Gross knew offering virtually risk-free clicks in an overheated and ravenous market ensured GoTo would takeoff. And while it would be easy to claim that GoTo worked because of the Internet bubble’s ouroboros-like hunger for traffic, the company managed to outlast the bust for one simple reason: it worked.
While Overture was wildly successful, it had two major downfalls which prevented them from taking Google’s market position:
- Destination Branding: Google allowed itself to grow into a search destination. Bill Gross decided not to grow Overture into one because he feared that would cost him distribution partnerships. When AOL selected Google as an ad partner, in spite of Google also growing out their own brand, that pretty much was the nails in the coffin for Overture being the premiere search ad platform.
- Ad Network Efficiency: Google AdWords factors ad clickthrough rate into their ad costs, which ensures higher relevancy and more ad network efficiency. As of September 2006 the Overture platform (then known as Yahoo! Search Marketing) still did not fix that problem.

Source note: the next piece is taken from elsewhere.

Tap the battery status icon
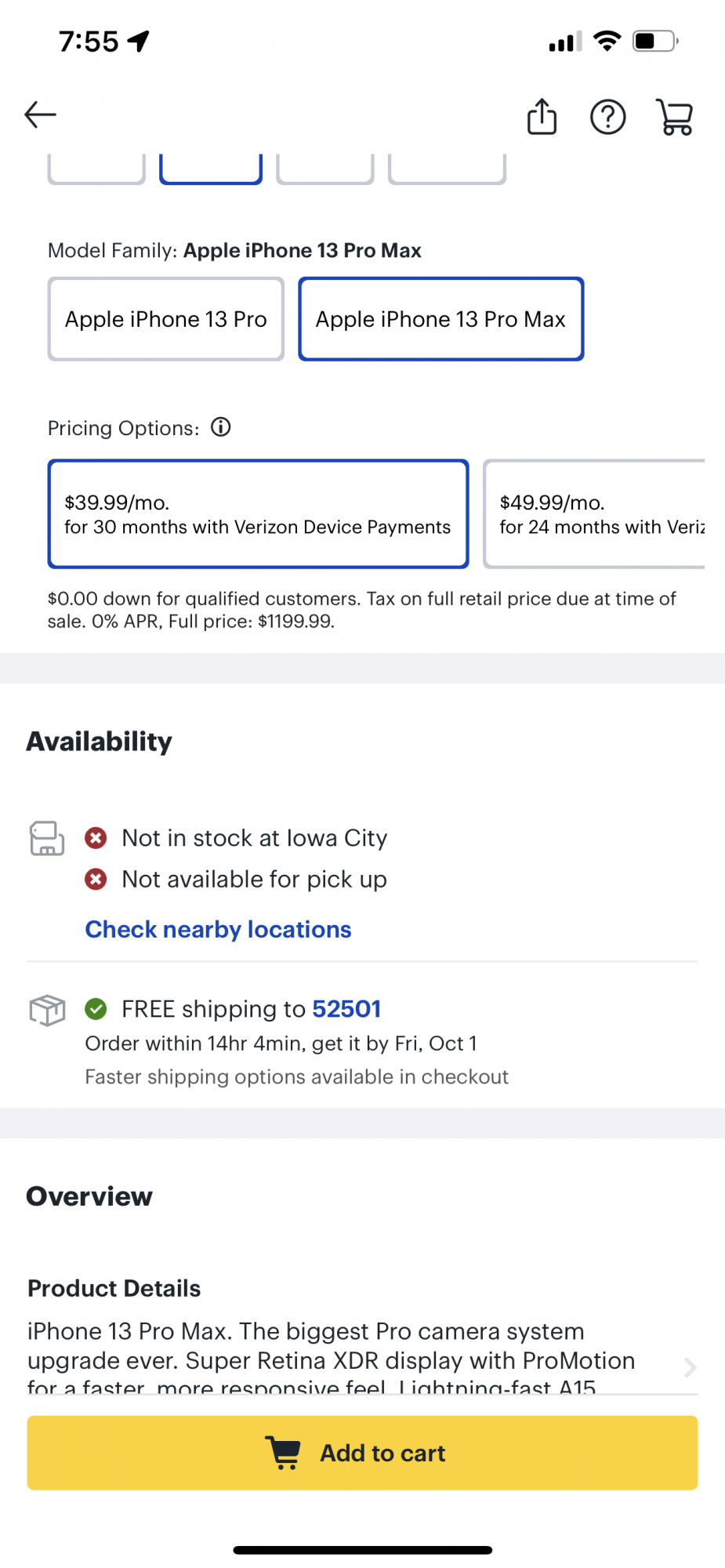 click(x=655, y=41)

Those two faults meant that Overture was heavily reliant on it’s two largest distribution partners – Yahoo! and Microsoft. Overture bought out AltaVista and AllTheWeb to try to win some leverage, but ultimately they sold out to Yahoo! on July 14, 2003 for $1.63 billion.

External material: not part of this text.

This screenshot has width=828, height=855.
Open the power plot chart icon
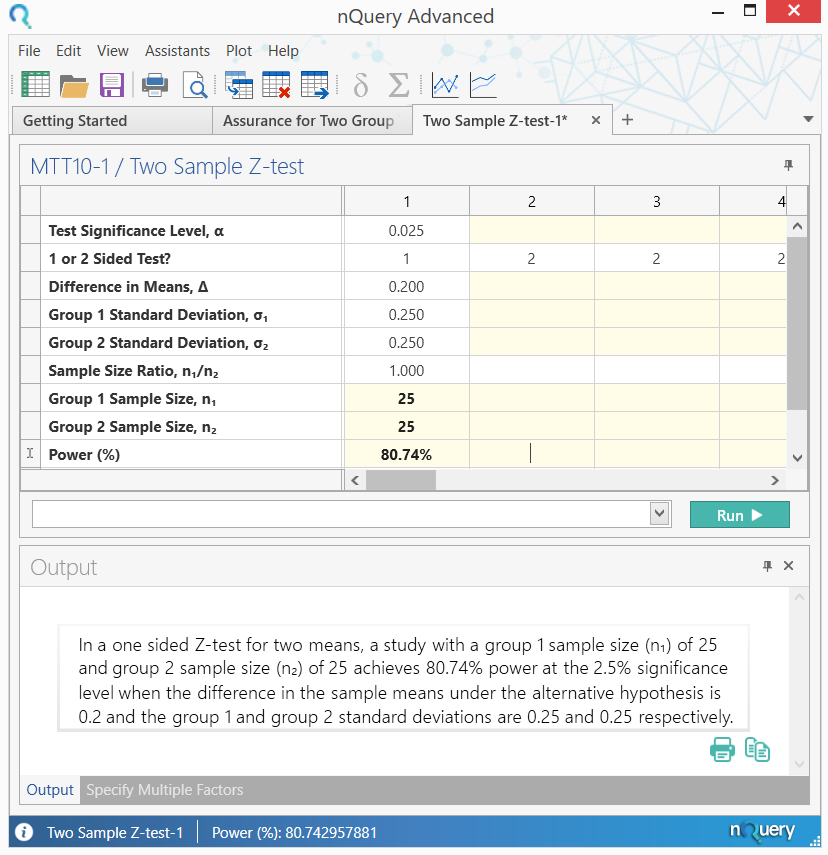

Google AdWords launched in 2000. The initial version was a failure because it priced ads on a flat CPM model. Some keywords were overpriced and unaffordable, while others were sold inefficiently at too cheap of a price. In February of 2002, Google relaunched AdWords selling the ads in an auction similar to Overture’s, but also adding ad clickthrough rate in as a factor in the ad rankings.
Affiliates and other web entrepreneurs quickly took to AdWords because the precise targeting and great reach made it easy to make great profits from the comfort of your own home, while sitting in your underwear 🙂
Over time, as AdWords became more popular and more mainstream marketers adopted it, Google began closing some holes in their AdWords product. For example, to fight off noise and keep their ads as relevant as possible, they disallowed double serving of ads to one website. Later they started looking at landing page quality and establishing quality based minimum pricing, which squeezed the margins of many small arbitrage and affiliate players.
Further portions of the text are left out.